My college days were fantastic. Make no mistakes, mine was not the best secondary school in this wide world. Not Kings College; not Hope Waddel; not Etinan Institute nor HOTRICO or HOFACO. Just a backyard school somewhere in the palm tree belt of Akwa Ibom called Apostolic Secondary School, APOSCO.
But what made a world of fantasy for me was going to school at all. I was not expected to. I came from one of the most impoverished backgrounds imaginable. At two, I was already an orphan. At eight I was adept on the farm. And before I could make my primary six exam fees of about N2.50, I had to weed expanse of cassava farms and construct a native fence for a palm produce trader in my village. So finding myself in college via a scholarship was magic.
Oh! I can’t forget the first day I arrived at the boarding house, sitting astride on the back of a bicycle, strapped between my locker, six-spring bed, grass mattress, and the cyclist. I thought the world was in my pocket.
The school was young, barely five years old, when I enrolled. The student population was probably below a thousand. Teachers were mostly school leavers. The principal, Mrs. Ayo Udo, a strict Yoruba woman, and the vice-principal, Mr. E. O. O. Akpabio were the only university graduates, WASC results were usually poor. Until my set, no student had passed in Division Two.
But we made waves in football, music, cultural dance, and drama. I was the college prefect and goalkeeper for two years. Some of APOSCO’s footballers like James Etokebe and Ini Udoidung wound up in Nigeria’s national team, the Green Eagles. I and a dozen others represented the Cross River State in several national cultural festivals, winning medals and trophies, not just for our school but for our State.
Some of our girls even toured America to dance (forgive us) bare-breasted. Thereafter a lot of them wound up at FESTAC ’77, to dance (again forgive us) half-nude. My classmate Oku Ikang Ita, is still a member of Nigeria’s national troupe, dancing around the world. So what we lost by flunking exams badly, we made up by entertaining the world.
But last weekend, I came face-to-face with a pathetic school and school children that seem to have lost the best of both worlds; flunking exams habitually and without the minimum comfort of a playground to compensate for school blues. I am talking about the Christian Secondary Commercial School, CSCS, right here in the heart of the capital city of Uyo.
For three weeks or so, this school had put pressure on me to preside over their inter-house sports competition. So last Saturday, I headed to the school to sit back and enjoy what I thought would be a keen sports competition. But my first shock came just before I drove into the school compound. I was diverted midway to another school in town. Why? We have no football field or playground of any type. A 27-year old government college in Nigeria without a football field? You must be joking! I am not, sir. Please don’t let Captain Adeusi, the governor, or Moses Essien, the commissioner of education, hear this story, I warned my guide.

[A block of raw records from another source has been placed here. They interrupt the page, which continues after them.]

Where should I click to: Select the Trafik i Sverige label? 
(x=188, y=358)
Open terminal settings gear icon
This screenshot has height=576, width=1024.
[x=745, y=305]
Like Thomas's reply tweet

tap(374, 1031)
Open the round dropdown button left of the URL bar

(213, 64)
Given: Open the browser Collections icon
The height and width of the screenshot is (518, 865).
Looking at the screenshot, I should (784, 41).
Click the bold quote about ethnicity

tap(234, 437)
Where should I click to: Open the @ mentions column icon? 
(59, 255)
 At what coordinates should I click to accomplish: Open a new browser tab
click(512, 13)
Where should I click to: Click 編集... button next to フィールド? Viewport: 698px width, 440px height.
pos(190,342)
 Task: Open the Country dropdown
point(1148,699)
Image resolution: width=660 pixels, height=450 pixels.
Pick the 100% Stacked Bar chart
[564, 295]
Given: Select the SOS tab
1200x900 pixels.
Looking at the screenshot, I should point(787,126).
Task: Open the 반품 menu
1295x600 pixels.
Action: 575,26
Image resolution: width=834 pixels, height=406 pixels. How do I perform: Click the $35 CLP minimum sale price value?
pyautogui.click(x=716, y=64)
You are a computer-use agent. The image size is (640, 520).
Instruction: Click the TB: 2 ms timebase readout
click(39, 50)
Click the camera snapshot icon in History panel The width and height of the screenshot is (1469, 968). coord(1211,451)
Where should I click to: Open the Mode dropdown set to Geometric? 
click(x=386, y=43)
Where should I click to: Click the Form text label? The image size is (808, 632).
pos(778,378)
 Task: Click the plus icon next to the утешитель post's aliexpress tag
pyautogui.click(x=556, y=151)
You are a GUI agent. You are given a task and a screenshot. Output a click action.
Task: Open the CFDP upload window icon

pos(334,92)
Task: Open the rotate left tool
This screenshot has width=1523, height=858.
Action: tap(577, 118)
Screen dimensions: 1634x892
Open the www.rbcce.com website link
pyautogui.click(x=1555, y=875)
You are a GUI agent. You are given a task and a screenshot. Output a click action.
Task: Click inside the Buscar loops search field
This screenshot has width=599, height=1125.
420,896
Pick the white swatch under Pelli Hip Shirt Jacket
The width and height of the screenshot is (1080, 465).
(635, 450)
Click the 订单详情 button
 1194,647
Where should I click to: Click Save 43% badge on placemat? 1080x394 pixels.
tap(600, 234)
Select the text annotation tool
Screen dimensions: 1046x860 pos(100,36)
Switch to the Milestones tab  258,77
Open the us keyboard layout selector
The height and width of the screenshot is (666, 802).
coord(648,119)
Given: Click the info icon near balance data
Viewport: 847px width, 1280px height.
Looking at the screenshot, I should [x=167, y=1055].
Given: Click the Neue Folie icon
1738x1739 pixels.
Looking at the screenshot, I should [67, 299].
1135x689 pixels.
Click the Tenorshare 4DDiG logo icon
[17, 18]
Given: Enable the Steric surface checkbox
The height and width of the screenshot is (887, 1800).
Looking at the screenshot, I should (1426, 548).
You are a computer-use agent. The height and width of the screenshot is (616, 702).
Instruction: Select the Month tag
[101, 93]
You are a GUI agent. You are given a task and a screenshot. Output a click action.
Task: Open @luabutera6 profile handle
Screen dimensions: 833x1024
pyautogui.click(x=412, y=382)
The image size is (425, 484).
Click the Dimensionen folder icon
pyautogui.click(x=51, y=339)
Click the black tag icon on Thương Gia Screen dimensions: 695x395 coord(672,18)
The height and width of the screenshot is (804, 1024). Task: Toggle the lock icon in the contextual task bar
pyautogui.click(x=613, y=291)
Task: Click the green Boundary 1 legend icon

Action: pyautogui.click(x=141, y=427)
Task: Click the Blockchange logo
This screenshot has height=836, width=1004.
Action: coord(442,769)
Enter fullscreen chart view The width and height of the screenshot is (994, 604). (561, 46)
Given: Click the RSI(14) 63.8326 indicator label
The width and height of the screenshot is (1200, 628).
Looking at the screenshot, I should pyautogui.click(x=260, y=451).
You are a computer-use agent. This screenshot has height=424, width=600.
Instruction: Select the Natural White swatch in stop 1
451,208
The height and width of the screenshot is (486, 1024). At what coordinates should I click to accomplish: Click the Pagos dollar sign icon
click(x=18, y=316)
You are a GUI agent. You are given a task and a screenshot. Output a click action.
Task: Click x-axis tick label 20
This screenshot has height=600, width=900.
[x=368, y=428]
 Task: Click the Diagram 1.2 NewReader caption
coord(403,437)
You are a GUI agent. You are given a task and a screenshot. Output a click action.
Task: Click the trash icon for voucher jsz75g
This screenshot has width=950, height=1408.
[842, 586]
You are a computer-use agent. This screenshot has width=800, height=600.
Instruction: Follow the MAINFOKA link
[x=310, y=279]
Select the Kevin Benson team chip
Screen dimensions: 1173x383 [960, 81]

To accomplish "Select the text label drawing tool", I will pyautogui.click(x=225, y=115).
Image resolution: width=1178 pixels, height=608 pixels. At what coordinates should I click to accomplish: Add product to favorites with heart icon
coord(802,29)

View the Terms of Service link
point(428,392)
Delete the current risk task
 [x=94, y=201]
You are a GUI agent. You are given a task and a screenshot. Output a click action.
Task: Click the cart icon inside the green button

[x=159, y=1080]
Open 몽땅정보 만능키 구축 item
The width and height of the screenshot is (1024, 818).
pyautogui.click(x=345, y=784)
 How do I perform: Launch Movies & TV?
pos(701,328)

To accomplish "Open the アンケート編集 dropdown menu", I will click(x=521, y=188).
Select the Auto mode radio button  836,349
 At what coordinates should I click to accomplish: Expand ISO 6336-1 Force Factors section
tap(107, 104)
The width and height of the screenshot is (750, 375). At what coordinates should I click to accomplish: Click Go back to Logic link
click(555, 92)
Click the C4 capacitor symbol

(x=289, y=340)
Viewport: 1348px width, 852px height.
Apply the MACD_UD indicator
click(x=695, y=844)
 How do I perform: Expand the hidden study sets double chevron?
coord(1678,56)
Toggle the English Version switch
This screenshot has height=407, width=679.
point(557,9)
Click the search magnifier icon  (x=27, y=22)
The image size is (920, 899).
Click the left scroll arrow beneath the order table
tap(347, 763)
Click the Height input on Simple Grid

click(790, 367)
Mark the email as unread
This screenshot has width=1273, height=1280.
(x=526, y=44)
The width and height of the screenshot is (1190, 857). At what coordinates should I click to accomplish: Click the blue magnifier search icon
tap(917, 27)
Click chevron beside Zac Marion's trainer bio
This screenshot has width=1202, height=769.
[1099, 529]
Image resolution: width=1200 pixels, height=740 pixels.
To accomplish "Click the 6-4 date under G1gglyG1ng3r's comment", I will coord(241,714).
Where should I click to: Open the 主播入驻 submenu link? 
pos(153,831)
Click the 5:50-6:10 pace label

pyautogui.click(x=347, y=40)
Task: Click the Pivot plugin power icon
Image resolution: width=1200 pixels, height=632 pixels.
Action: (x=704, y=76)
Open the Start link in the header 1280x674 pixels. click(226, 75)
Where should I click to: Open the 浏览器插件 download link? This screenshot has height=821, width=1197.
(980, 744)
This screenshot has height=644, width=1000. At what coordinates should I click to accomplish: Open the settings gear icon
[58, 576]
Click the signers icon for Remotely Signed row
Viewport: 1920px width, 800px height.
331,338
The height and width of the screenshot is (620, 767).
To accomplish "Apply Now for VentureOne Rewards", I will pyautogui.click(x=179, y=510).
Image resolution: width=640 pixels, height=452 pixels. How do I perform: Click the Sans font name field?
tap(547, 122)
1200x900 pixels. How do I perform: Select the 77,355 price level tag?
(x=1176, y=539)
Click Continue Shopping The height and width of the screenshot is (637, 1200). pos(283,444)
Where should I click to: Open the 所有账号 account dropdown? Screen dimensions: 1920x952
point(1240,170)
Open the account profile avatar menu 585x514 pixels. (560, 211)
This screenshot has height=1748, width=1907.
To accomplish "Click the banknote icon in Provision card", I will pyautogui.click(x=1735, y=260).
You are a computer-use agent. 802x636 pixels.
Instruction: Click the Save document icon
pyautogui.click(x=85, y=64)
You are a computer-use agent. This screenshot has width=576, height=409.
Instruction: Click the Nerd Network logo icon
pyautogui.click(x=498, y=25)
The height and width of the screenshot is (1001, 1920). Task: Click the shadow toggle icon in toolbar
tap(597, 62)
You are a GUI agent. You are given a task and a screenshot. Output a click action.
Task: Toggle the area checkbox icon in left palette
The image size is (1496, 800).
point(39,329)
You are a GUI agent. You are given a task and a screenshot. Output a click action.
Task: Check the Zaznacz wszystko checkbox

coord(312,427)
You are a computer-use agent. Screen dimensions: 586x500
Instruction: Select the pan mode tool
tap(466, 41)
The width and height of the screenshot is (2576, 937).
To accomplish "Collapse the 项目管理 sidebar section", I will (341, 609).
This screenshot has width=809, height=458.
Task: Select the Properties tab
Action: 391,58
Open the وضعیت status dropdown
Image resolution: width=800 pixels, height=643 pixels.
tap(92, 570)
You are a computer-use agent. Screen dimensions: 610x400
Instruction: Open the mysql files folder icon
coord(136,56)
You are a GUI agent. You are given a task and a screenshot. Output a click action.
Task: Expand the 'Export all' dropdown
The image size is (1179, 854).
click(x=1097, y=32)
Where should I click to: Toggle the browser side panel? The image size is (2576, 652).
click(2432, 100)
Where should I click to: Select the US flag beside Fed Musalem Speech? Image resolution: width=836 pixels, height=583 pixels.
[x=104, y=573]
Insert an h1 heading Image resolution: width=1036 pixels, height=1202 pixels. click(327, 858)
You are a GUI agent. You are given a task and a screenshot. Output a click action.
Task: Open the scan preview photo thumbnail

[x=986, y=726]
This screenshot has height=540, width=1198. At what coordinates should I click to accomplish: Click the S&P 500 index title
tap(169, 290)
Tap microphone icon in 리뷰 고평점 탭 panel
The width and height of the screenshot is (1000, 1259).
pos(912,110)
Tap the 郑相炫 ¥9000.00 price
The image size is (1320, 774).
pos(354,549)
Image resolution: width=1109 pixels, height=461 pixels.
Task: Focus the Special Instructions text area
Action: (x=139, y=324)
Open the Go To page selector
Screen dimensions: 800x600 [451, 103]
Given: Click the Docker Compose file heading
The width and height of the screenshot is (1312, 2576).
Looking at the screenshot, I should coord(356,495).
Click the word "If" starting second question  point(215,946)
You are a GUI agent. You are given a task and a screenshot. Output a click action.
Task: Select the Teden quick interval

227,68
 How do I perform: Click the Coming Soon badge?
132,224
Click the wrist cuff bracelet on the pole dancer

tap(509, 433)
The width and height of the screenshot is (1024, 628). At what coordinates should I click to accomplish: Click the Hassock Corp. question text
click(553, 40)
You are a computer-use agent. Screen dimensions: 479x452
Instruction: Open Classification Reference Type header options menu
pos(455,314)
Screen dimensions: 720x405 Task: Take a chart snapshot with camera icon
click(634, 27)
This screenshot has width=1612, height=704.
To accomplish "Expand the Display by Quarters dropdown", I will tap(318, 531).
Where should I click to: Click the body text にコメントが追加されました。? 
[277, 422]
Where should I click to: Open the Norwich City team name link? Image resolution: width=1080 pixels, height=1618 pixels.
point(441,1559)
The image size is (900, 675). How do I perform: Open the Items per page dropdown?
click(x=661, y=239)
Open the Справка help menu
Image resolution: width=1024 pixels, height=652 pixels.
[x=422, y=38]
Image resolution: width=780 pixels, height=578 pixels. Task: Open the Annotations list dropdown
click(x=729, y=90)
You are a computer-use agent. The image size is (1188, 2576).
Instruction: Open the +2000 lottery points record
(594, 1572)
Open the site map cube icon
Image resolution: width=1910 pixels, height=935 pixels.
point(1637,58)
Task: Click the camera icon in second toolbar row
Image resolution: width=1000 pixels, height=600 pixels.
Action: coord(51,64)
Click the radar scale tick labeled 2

Shock Number Two. This is the first inter-house sports competition in this school in six years, I was told. Adorned in green, yellow, blue, and white colours outside a borrowed football field, hundreds of excited students began the day with a march past, just as I was called to take the salute. But the crowd of parents, friends, and guests almost laughed their heads off as this array of confused legs scattered all over the field kicking everywhere, hobbling, dancing, and limping, right, left, right, left all in the name of marching.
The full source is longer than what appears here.